● What is needed
Can you rewrite the lines below, switching "breadcrumb" to "link" and changing nothing else? Leave the pictures out of your version.

● Dataset extract

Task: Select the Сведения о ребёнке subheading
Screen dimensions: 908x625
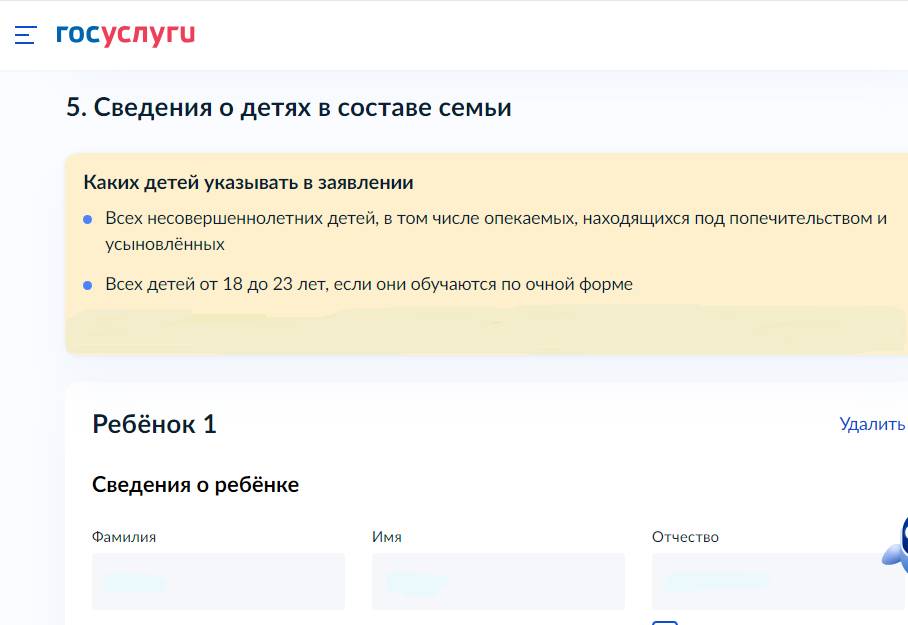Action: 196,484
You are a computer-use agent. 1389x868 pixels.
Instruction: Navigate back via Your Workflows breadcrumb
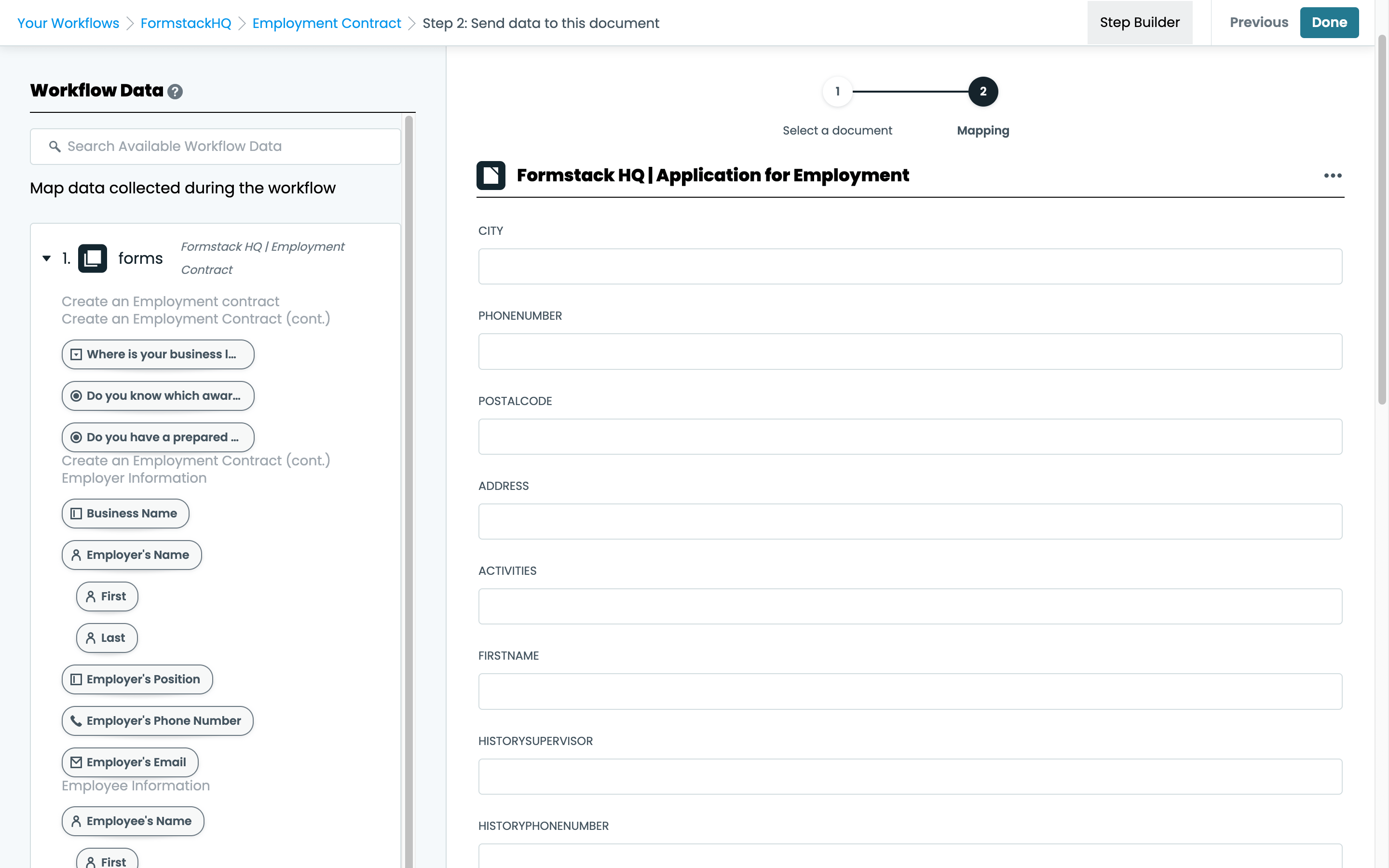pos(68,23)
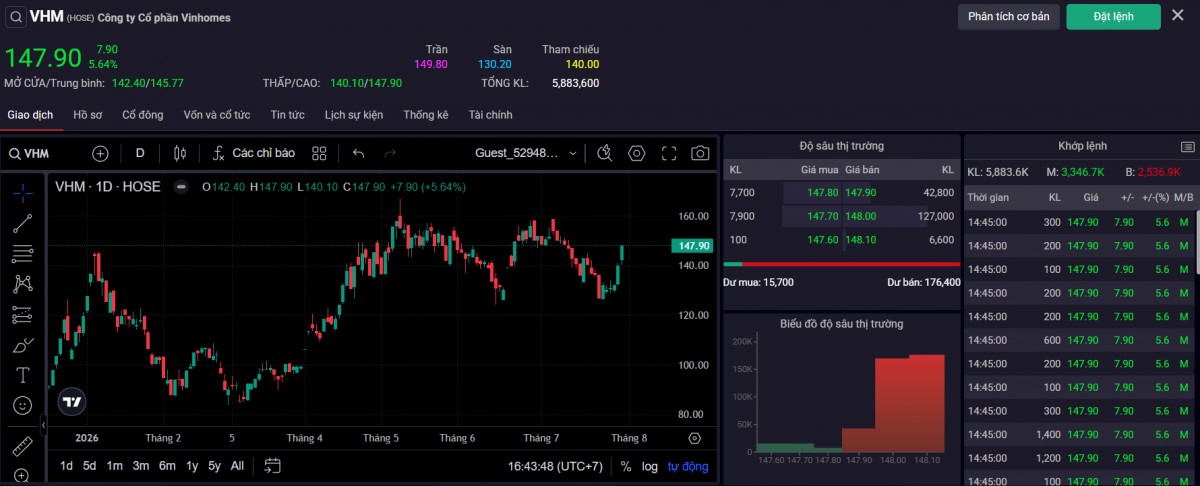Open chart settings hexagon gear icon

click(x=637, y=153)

● Output of the task
Task: Select the Сведения о ребёнке subheading
Screen dimensions: 908x625
Action: 196,484
You are a computer-use agent. 1389x868 pixels.
Instruction: Navigate back via Your Workflows link
pos(68,23)
Open chart settings hexagon gear icon

click(x=637, y=153)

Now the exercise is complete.